# [Prompt 1]
Repeat the passage on religious gestures in film, from "Let’s take a" up to and including "such as Eucharist.", word for word.

# [Reading text]

Let’s take a closer look at a particular hand movement that appears a few times at the beginning of Pilgrimage, that of the sign of the cross. By crossing themselves, Christians worldwide don’t evocate just any moment of Christ’s life. Remembering his crucifixion means remembering his sufferings and mortality, thus God’s dual nature—in fact, some Orthodox believers group three fingers together symbolising the Trinity and the other two symbolising these two sides, human and divine. The duality between materiality and transcendence has indeed a very important role in Christianity, with continuous references to the body or the flesh of Christ, both in sacred texts and in sacraments such as Eucharist.
In a different way, also Buddhism keeps a special place for the body. The faith in reincarnation and the attention paid to postures on meditation and prayer are examples of that. In the second part of Wheel of Time, when we are taken to Graz, Austria, later that same year to see the following of the rituals seen in Bodh Gaya, Herzog pays attention to the monks and assistants repeating prayers. Some look above and some close their eyes, but all of them join their hands together into a Namaskara Mudra, the Mudra of love, being Mudras gestures that can involve the whole body or just hands, and each one of them has a special meaning and use. The camera, too, joins the Mudra by offering detail shots of the hands and following their descending and ascending movement, as if the director was also participating in the ceremony. By joining their hands together in adoration and waiting, each one of the praying bodies can be seen as an entrance for transcendence, as if the two hands were the two worlds meeting in a gesture. These gestures of love could be interpreted in contrast to those in Pilgrimage as less exhausting and painful. The directorial choice, in this case, does not rely so much on detail shots of body parts, but on the omission of the sound of the screams produced by the crawling pilgrims—by focusing only on the reflection of their suffering on their bodies, Herzog is also transforming a more complex action into something more visual, into a gesture. While in Wheel of Time they mostly complete them quietly, in a tranquil manner, in Pilgrimage the pilgrims performing gestures are shown in a completely distorted state, crying and screaming. That is not casual given the different nature of the religions shown, of course, but Ayfre reminds us that the same idea lies behind both types of representations:
Cruelty and horror can dominate, as in New Guinea or in Mexico, the serenity as in Egypt, the recollection and contemplation or on the other hand the effervescence and vitality as in India. In any case, these images of man and the world are never just images of man and the world—through them, there’s a whole invisible world that becomes visible. This invisible world is not the one of emotions and passions, nor one of a purely human psychological life, but the world of superhuman strengths, or at least extra-human. (Cinéma et mystère 61)

# [Records to use]

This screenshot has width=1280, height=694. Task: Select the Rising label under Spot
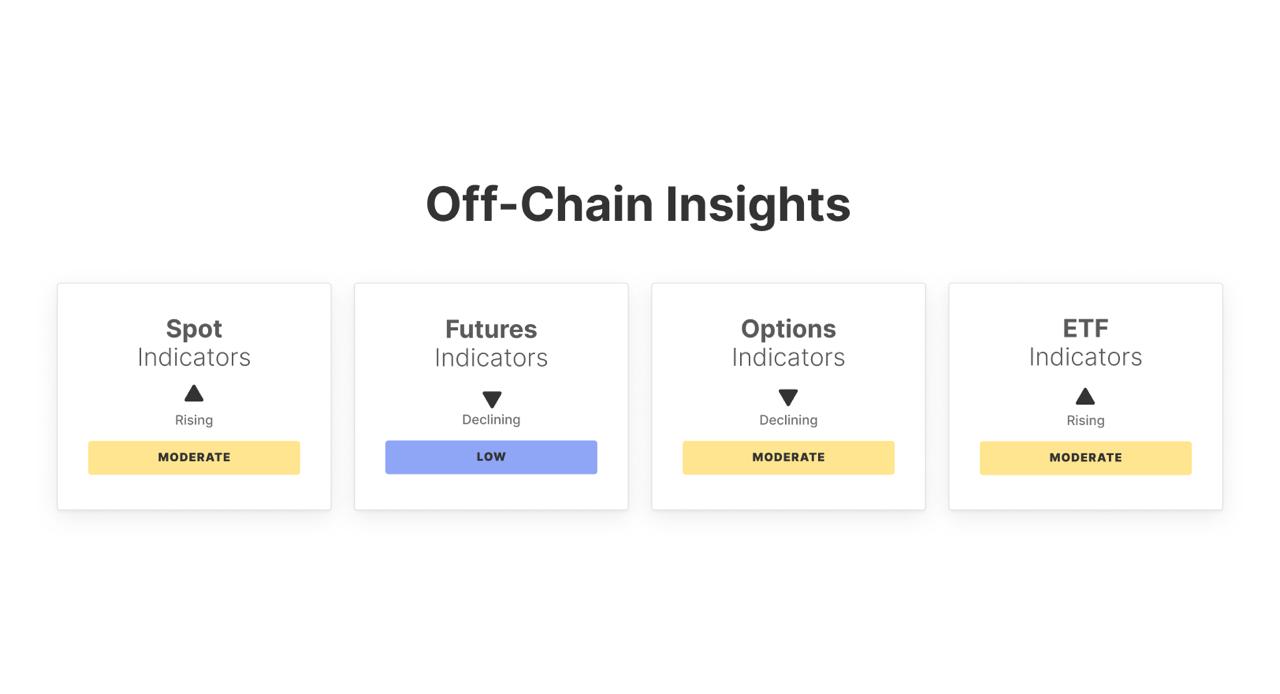click(x=194, y=420)
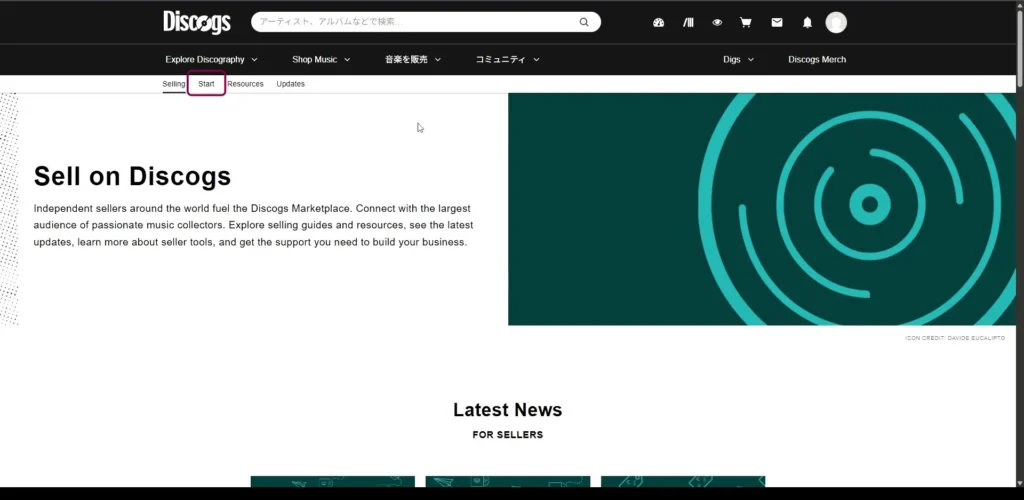Focus the artist and album search field
Image resolution: width=1024 pixels, height=500 pixels.
pos(415,22)
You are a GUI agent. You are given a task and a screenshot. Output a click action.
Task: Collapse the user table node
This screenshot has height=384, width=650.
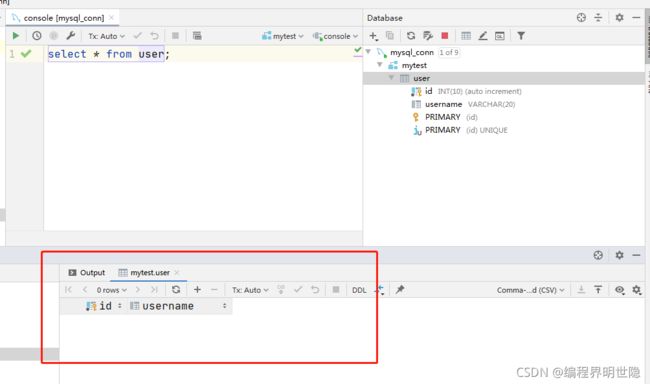click(x=391, y=78)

# [Prompt 2]
Reproduce every one of the rows above word for word, leaving out the pictures.

# [Result 1]
Let’s take a closer look at a particular hand movement that appears a few times at the beginning of Pilgrimage, that of the sign of the cross. By crossing themselves, Christians worldwide don’t evocate just any moment of Christ’s life. Remembering his crucifixion means remembering his sufferings and mortality, thus God’s dual nature—in fact, some Orthodox believers group three fingers together symbolising the Trinity and the other two symbolising these two sides, human and divine. The duality between materiality and transcendence has indeed a very important role in Christianity, with continuous references to the body or the flesh of Christ, both in sacred texts and in sacraments such as Eucharist.

# [Result 2]
This screenshot has width=1280, height=694. Task: Select the Rising label under Spot
click(x=194, y=420)
Focus the artist and album search field
Image resolution: width=1024 pixels, height=500 pixels.
pos(415,22)
You are a GUI agent. You are given a task and a screenshot. Output a click action.
Task: Collapse the user table node
This screenshot has height=384, width=650.
click(x=391, y=78)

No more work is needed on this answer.